Bir ardıcın altında cır cır ötüyordu kemikler, dağılmış, ışıl ışıl
İyi ki dağılmışız, pek de hayrımız dokunmadı birbirimize,
Bir ağacın altında günün serin vaktinde, kumun bereketiyle,
Unutup kendilerini de birbirlerini de, birleşiverdiler
Çölün sessizliğinde. Budur işte nasibimize düşecek
Ülke. Fark etmiyor üstelik ne üleşme
Ne birleşme. Ülke bu işte. Avucumuzdaki tereke.
III
İkinci basamağın ilk dönemecinde
Çevirdim başımı ve gördüm aşağıda
Kokuşmuş havanın buğusu altında
Tırabzanda büklüm büklüm olmuş aynı hayali
Boğuşuyordu, ümidin ve ümitsizliğin hilebaz
Çehresini takınmış o merdivenler iblisiyle
İkinci basamağın ikinci dönemecinde
Bıraktım onları sarmaş dolaş aşağıda;
Başka çehre yoktu artık, karanlıktı merdiven,
Rutubetli, pürüzlü, bir ihtiyarın salyalı, cılkı çıkmış ağzı,
Ya da kart bir köpekbalığının tırtıklı gırtlağı gibi.

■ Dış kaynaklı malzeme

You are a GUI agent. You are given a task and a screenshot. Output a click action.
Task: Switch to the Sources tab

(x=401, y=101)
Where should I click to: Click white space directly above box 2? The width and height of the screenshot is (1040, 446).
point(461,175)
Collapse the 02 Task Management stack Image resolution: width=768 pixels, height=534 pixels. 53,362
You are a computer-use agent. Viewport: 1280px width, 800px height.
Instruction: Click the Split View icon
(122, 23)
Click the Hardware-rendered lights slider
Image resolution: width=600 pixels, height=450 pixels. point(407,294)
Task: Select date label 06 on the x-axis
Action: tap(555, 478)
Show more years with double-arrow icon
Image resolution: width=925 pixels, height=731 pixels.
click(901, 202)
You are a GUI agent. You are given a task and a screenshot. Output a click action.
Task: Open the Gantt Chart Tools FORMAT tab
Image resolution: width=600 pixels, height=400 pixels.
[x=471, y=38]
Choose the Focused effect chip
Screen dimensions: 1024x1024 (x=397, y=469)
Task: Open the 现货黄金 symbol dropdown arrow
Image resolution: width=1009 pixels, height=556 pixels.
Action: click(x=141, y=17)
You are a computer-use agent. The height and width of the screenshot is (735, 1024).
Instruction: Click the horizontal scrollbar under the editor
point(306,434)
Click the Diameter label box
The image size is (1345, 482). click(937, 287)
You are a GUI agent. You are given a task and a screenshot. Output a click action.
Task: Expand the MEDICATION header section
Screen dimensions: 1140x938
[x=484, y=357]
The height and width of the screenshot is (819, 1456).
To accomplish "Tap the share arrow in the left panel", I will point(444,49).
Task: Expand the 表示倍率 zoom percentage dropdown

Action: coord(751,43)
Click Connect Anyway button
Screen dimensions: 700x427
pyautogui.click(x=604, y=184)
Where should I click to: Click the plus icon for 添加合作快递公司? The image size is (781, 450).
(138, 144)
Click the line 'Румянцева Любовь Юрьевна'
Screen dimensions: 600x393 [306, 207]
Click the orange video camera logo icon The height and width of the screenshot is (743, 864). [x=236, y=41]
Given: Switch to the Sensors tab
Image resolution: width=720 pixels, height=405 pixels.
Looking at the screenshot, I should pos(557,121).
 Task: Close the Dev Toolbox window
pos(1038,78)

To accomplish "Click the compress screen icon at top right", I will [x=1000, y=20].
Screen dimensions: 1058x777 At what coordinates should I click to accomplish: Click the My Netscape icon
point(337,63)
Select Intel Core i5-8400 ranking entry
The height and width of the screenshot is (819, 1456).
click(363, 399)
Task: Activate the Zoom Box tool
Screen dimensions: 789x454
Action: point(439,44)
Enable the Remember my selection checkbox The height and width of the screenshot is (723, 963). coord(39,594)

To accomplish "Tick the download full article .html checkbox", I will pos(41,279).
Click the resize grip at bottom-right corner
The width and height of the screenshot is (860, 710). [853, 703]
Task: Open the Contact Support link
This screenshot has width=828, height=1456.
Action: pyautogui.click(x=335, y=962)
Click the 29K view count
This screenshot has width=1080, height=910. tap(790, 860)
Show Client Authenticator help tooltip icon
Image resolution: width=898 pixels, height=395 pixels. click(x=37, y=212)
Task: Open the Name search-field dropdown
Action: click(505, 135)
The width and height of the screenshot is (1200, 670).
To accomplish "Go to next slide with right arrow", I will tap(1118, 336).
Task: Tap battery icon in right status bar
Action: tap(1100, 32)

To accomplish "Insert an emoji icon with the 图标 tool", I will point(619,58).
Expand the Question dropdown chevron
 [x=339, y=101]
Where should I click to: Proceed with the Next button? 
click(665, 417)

Üçüncü basamağın ilk dönemecinde
Baktım incir gibi kabarmış oluklu bir pencere
Ve alıç çiçekleriyle kır manzarasının ötesinde
Mavi yeşil kuşanmış, geniş sırtlı birisi
Efsunluyordu mayıs günlerini antik bir flütle.
Ne hoş uçuşan saçlar, savrulmuş kumral kumral dudakların üstüne,
Leylak ve kumral saçlar;
Gönül eğlencesi, flütün ezgisi, zihnin adımları ve molaları üçüncü basamakta,
Sönüyor usul usul; ümidin ve ümitsizliğin ötekisindeki takat
Tırmanırken üçüncü basamağı.
Ya Rab, layık değilim
Ya Rab, layık değilim
Ama bari bi’ söz söyle.
IV
Kim yürüdü geçti menekşeler, menekşeler arasından
Kimdi yürüyen
O sıra sıra, çeşit çeşit yeşilin içinden
Bürünük beyaza maviye, O Meryem renklerine
Konuşarak ıvır zıvır şeylerden
Ebedi kederin idraki ve cehalet içinde
Kim karışıp gitti şu yürüyenler arasına,
Gürül gürül kim akıttı çeşmeleri, pınarları kim diriltti
Kimdi kupkuru kayayı serinleten ve kumu sertleştiren
Hezaren çiçeğinin, Meryem renklerinin mavisiyle
Sovegna vos
İşte yıllar gezinip duruyor orada, oradan oraya
Taşıyarak kemanlara flütleri, onara onara
Uykuyla uyanıklık arasındaki o demde, kendisini bürüm bürüm,
Kat kat sarıp sarmalayan ak ışıklarla yürüyeni.
Akıyor yıllar onara onara
Pırıl pırıl bir gözyaşı bulutu boyunca, yıllar sağaltarak
Turfanda bir beyitle kadim bir kafiyeyi. Kıymetini bilin
Vaktin. Kıymetini bilin
Yüksek seyir yerlerindeki o akıl ermez sır ermez rüyetin
Çekerken tek boynuzlu, murassa atlar yaldızlı cenaze arabasını.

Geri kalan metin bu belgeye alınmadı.